- _Work order_
Exactly the lines from the line containing "Task: Click the Demographics person icon" through the last line of the entries below should appear in the answer, reproduced verbatim.

++++ Material provided

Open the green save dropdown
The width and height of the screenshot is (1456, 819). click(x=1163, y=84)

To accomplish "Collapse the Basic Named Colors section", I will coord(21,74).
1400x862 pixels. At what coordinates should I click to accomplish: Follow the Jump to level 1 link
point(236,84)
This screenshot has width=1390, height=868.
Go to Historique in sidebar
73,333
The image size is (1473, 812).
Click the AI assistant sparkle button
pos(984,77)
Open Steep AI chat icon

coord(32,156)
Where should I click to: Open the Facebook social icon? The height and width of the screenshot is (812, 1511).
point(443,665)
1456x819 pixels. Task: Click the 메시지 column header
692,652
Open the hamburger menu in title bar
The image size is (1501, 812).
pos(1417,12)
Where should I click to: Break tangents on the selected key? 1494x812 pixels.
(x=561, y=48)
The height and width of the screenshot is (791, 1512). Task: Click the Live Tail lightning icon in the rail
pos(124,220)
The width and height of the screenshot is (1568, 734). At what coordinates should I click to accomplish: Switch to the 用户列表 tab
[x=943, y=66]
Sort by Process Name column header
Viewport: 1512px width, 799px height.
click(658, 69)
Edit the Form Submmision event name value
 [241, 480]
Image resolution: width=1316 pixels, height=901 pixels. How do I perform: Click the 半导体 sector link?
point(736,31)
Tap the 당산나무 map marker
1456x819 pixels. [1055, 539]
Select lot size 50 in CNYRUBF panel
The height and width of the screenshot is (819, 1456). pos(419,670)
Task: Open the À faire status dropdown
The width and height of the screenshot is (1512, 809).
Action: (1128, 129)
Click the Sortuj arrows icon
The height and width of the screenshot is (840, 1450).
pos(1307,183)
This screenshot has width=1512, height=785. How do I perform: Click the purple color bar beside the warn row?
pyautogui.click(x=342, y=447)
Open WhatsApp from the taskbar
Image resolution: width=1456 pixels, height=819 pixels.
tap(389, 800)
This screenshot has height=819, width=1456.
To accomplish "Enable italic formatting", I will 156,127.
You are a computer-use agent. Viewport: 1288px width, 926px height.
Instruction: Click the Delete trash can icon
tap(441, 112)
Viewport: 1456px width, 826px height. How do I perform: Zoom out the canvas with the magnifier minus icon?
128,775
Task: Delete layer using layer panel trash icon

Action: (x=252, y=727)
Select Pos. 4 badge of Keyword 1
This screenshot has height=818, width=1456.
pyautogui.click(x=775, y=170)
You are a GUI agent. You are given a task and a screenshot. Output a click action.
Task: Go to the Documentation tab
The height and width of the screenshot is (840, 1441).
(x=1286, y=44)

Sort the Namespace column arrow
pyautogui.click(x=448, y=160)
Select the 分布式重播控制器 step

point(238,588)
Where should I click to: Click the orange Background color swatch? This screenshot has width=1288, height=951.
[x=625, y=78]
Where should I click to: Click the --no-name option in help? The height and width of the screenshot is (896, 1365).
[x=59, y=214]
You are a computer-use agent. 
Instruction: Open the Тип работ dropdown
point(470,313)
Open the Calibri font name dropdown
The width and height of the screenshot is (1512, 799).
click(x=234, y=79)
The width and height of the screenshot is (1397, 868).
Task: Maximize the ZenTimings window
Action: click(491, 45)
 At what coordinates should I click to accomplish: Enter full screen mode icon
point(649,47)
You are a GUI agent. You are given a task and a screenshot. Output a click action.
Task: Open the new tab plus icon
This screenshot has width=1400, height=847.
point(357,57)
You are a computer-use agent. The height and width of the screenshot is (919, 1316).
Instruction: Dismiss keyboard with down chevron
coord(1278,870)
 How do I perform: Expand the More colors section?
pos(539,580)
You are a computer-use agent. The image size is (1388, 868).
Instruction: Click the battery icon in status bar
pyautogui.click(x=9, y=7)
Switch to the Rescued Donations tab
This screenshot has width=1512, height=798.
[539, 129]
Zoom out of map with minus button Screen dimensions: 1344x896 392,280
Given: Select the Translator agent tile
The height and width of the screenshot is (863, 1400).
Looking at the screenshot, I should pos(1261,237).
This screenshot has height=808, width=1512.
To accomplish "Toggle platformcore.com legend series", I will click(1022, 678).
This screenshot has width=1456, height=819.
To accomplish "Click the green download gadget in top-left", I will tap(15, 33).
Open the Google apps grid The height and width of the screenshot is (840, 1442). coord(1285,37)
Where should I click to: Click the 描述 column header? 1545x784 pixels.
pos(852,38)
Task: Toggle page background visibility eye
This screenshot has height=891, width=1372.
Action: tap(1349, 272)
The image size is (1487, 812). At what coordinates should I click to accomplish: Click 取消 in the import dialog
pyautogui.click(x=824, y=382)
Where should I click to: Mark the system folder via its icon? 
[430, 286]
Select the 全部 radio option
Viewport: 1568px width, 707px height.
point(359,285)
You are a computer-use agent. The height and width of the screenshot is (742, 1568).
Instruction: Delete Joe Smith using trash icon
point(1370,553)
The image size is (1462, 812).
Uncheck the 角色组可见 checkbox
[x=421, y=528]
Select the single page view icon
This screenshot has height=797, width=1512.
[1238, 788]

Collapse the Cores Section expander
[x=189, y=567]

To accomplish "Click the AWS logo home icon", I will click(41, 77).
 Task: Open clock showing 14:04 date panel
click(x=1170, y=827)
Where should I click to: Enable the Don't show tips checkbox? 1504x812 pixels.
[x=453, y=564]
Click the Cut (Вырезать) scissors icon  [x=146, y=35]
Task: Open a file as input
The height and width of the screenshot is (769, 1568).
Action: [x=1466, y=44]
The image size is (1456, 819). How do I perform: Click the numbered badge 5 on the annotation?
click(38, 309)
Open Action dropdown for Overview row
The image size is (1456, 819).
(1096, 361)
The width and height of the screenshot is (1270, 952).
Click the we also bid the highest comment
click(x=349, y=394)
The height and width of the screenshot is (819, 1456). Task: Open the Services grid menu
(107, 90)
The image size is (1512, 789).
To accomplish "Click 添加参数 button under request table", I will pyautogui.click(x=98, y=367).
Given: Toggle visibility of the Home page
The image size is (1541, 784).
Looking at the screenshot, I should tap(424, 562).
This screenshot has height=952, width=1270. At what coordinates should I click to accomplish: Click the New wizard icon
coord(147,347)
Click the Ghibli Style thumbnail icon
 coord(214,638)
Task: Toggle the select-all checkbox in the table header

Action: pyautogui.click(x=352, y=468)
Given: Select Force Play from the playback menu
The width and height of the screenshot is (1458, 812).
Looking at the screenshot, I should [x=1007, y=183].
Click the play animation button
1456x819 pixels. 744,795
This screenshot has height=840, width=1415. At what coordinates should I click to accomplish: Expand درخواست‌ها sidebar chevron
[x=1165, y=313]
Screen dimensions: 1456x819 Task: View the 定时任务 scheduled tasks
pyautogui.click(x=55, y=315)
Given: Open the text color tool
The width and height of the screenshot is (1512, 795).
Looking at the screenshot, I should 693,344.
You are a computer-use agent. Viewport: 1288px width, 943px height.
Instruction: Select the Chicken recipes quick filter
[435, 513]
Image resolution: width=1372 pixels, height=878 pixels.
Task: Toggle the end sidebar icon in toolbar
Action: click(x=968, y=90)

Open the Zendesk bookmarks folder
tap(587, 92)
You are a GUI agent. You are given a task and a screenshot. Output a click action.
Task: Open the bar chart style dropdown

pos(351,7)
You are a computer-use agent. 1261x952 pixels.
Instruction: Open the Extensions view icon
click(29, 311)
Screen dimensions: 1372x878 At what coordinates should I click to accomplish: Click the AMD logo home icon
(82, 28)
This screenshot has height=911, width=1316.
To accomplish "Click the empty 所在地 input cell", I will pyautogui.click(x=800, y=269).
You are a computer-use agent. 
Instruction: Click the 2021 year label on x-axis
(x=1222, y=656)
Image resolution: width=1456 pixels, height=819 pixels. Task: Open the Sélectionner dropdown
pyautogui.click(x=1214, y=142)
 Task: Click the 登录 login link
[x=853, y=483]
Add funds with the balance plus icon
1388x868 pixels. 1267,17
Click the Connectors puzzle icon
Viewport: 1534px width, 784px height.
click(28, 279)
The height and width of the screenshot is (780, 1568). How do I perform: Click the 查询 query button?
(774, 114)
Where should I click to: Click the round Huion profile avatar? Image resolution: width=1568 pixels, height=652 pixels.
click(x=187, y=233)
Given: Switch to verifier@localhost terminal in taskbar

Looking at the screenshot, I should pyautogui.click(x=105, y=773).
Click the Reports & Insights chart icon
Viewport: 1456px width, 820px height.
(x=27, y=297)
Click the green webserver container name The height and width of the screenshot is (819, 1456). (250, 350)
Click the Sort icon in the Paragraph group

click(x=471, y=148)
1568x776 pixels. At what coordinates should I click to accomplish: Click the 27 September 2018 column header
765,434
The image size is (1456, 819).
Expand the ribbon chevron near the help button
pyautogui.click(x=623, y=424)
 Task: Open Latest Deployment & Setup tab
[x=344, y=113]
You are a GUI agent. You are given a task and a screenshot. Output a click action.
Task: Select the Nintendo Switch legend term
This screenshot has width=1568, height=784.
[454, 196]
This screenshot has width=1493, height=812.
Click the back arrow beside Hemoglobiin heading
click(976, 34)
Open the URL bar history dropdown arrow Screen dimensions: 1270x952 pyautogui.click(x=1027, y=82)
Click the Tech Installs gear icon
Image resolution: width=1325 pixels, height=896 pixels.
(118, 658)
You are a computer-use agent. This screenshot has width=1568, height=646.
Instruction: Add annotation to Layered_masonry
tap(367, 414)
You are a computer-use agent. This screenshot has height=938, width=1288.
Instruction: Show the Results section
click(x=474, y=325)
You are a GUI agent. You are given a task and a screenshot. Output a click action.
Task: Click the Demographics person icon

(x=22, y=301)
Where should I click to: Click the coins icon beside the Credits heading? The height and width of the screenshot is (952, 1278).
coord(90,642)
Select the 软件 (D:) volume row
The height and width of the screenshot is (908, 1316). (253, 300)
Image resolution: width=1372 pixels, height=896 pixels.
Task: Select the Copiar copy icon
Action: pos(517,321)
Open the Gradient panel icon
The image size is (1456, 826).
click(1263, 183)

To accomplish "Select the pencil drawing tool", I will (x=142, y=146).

++++++++

- _Answer for the task_
Task: Click the Demographics person icon

(x=22, y=301)
Where should I click to: Click the coins icon beside the Credits heading? The height and width of the screenshot is (952, 1278).
coord(90,642)
Select the 软件 (D:) volume row
The height and width of the screenshot is (908, 1316). (253, 300)
Image resolution: width=1372 pixels, height=896 pixels.
Task: Select the Copiar copy icon
Action: pos(517,321)
Open the Gradient panel icon
The image size is (1456, 826).
click(1263, 183)

To accomplish "Select the pencil drawing tool", I will (x=142, y=146).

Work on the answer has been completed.